Write the data out again so that it matches word for word.

**** Records for processing

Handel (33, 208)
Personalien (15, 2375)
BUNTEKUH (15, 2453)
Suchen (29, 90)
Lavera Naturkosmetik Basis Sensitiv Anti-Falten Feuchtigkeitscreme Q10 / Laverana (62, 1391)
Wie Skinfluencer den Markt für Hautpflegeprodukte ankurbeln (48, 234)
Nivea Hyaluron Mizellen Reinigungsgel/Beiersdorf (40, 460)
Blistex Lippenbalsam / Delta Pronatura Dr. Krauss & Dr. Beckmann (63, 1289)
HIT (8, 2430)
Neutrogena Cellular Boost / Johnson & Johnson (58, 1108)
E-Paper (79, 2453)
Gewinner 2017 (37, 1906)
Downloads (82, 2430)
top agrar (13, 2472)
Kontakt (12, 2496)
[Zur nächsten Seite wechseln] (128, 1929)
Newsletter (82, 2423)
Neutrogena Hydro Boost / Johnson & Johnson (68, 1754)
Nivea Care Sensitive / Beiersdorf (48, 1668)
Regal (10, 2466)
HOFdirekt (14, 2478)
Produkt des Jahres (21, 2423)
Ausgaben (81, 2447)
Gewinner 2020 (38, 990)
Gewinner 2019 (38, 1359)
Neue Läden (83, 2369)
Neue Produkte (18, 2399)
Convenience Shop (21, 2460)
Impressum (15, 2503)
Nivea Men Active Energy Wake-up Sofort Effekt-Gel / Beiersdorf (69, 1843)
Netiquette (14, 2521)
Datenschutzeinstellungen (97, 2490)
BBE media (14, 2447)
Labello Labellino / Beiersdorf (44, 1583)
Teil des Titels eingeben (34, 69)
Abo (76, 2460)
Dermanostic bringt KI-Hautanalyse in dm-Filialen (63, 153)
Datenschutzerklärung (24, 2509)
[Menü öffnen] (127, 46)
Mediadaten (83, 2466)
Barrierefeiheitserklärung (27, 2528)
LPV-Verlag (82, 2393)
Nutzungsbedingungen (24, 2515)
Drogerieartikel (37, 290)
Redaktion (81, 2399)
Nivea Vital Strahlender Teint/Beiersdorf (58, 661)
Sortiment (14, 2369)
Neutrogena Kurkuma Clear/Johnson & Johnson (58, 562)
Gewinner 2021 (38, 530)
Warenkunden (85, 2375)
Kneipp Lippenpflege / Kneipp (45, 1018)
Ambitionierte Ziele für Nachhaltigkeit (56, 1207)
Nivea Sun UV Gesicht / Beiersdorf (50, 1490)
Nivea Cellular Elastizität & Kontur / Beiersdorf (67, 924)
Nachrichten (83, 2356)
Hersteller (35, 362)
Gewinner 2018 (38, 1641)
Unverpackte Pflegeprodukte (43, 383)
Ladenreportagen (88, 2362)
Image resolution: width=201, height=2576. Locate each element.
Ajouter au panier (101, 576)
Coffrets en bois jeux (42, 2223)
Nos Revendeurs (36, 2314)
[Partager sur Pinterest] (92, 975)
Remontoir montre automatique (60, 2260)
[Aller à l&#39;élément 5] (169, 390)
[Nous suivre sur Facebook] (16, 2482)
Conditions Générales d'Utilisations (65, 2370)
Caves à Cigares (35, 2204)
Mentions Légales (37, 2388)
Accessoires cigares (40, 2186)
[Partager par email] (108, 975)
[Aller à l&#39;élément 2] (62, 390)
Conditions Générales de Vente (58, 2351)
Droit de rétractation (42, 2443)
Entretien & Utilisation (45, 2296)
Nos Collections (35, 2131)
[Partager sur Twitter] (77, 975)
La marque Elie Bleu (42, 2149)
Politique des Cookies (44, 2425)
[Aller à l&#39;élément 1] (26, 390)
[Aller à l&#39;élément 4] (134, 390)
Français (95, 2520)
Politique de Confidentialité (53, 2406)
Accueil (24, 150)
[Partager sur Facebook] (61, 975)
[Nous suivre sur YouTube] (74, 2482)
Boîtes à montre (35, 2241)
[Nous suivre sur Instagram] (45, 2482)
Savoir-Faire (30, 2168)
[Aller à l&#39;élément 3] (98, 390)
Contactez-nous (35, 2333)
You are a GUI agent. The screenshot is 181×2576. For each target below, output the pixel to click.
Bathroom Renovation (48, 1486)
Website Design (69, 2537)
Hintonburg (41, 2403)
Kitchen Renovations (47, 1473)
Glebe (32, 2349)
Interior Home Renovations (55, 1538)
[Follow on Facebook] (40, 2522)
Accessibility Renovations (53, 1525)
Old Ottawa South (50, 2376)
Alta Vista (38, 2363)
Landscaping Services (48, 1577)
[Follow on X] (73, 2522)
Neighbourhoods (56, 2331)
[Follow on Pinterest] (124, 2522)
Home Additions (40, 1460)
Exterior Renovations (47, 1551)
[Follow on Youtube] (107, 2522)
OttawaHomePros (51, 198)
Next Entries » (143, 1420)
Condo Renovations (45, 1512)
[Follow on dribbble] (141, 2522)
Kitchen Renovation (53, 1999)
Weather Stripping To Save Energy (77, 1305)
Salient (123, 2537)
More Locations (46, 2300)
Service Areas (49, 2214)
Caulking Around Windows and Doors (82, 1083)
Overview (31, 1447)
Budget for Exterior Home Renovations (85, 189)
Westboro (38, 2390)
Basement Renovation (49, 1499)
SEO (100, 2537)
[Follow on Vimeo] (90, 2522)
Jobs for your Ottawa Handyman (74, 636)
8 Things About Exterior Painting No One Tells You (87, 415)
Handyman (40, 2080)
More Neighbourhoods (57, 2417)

********

> [Expected answer]
Handel (33, 208)
Personalien (15, 2375)
BUNTEKUH (15, 2453)
Suchen (29, 90)
Lavera Naturkosmetik Basis Sensitiv Anti-Falten Feuchtigkeitscreme Q10 / Laverana (62, 1391)
Wie Skinfluencer den Markt für Hautpflegeprodukte ankurbeln (48, 234)
Nivea Hyaluron Mizellen Reinigungsgel/Beiersdorf (40, 460)
Blistex Lippenbalsam / Delta Pronatura Dr. Krauss & Dr. Beckmann (63, 1289)
HIT (8, 2430)
Neutrogena Cellular Boost / Johnson & Johnson (58, 1108)
E-Paper (79, 2453)
Gewinner 2017 (37, 1906)
Downloads (82, 2430)
top agrar (13, 2472)
Kontakt (12, 2496)
[Zur nächsten Seite wechseln] (128, 1929)
Newsletter (82, 2423)
Neutrogena Hydro Boost / Johnson & Johnson (68, 1754)
Nivea Care Sensitive / Beiersdorf (48, 1668)
Regal (10, 2466)
HOFdirekt (14, 2478)
Produkt des Jahres (21, 2423)
Ausgaben (81, 2447)
Gewinner 2020 (38, 990)
Gewinner 2019 (38, 1359)
Neue Läden (83, 2369)
Neue Produkte (18, 2399)
Convenience Shop (21, 2460)
Impressum (15, 2503)
Nivea Men Active Energy Wake-up Sofort Effekt-Gel / Beiersdorf (69, 1843)
Netiquette (14, 2521)
Datenschutzeinstellungen (97, 2490)
BBE media (14, 2447)
Labello Labellino / Beiersdorf (44, 1583)
Teil des Titels eingeben (34, 69)
Abo (76, 2460)
Dermanostic bringt KI-Hautanalyse in dm-Filialen (63, 153)
Datenschutzerklärung (24, 2509)
[Menü öffnen] (127, 46)
Mediadaten (83, 2466)
Barrierefeiheitserklärung (27, 2528)
LPV-Verlag (82, 2393)
Nutzungsbedingungen (24, 2515)
Drogerieartikel (37, 290)
Redaktion (81, 2399)
Nivea Vital Strahlender Teint/Beiersdorf (58, 661)
Sortiment (14, 2369)
Neutrogena Kurkuma Clear/Johnson & Johnson (58, 562)
Gewinner 2021 (38, 530)
Warenkunden (85, 2375)
Kneipp Lippenpflege / Kneipp (45, 1018)
Ambitionierte Ziele für Nachhaltigkeit (56, 1207)
Nivea Sun UV Gesicht / Beiersdorf (50, 1490)
Nivea Cellular Elastizität & Kontur / Beiersdorf (67, 924)
Nachrichten (83, 2356)
Hersteller (35, 362)
Gewinner 2018 (38, 1641)
Unverpackte Pflegeprodukte (43, 383)
Ladenreportagen (88, 2362)
Image resolution: width=201, height=2576. Locate each element.
Ajouter au panier (101, 576)
Coffrets en bois jeux (42, 2223)
Nos Revendeurs (36, 2314)
[Partager sur Pinterest] (92, 975)
Remontoir montre automatique (60, 2260)
[Aller à l&#39;élément 5] (169, 390)
[Nous suivre sur Facebook] (16, 2482)
Conditions Générales d'Utilisations (65, 2370)
Caves à Cigares (35, 2204)
Mentions Légales (37, 2388)
Accessoires cigares (40, 2186)
[Partager par email] (108, 975)
[Aller à l&#39;élément 2] (62, 390)
Conditions Générales de Vente (58, 2351)
Droit de rétractation (42, 2443)
Entretien & Utilisation (45, 2296)
Nos Collections (35, 2131)
[Partager sur Twitter] (77, 975)
La marque Elie Bleu (42, 2149)
Politique des Cookies (44, 2425)
[Aller à l&#39;élément 1] (26, 390)
[Aller à l&#39;élément 4] (134, 390)
Français (95, 2520)
Politique de Confidentialité (53, 2406)
Accueil (24, 150)
[Partager sur Facebook] (61, 975)
[Nous suivre sur YouTube] (74, 2482)
Boîtes à montre (35, 2241)
[Nous suivre sur Instagram] (45, 2482)
Savoir-Faire (30, 2168)
[Aller à l&#39;élément 3] (98, 390)
Contactez-nous (35, 2333)
You are a GUI agent. The screenshot is 181×2576. For each target below, output the pixel to click.
Bathroom Renovation (48, 1486)
Website Design (69, 2537)
Hintonburg (41, 2403)
Kitchen Renovations (47, 1473)
Glebe (32, 2349)
Interior Home Renovations (55, 1538)
[Follow on Facebook] (40, 2522)
Accessibility Renovations (53, 1525)
Old Ottawa South (50, 2376)
Alta Vista (38, 2363)
Landscaping Services (48, 1577)
[Follow on X] (73, 2522)
Neighbourhoods (56, 2331)
[Follow on Pinterest] (124, 2522)
Home Additions (40, 1460)
Exterior Renovations (47, 1551)
[Follow on Youtube] (107, 2522)
OttawaHomePros (51, 198)
Next Entries » (143, 1420)
Condo Renovations (45, 1512)
[Follow on dribbble] (141, 2522)
Kitchen Renovation (53, 1999)
Weather Stripping To Save Energy (77, 1305)
Salient (123, 2537)
More Locations (46, 2300)
Service Areas (49, 2214)
Caulking Around Windows and Doors (82, 1083)
Overview (31, 1447)
Budget for Exterior Home Renovations (85, 189)
Westboro (38, 2390)
Basement Renovation (49, 1499)
SEO (100, 2537)
[Follow on Vimeo] (90, 2522)
Jobs for your Ottawa Handyman (74, 636)
8 Things About Exterior Painting No One Tells You (87, 415)
Handyman (40, 2080)
More Neighbourhoods (57, 2417)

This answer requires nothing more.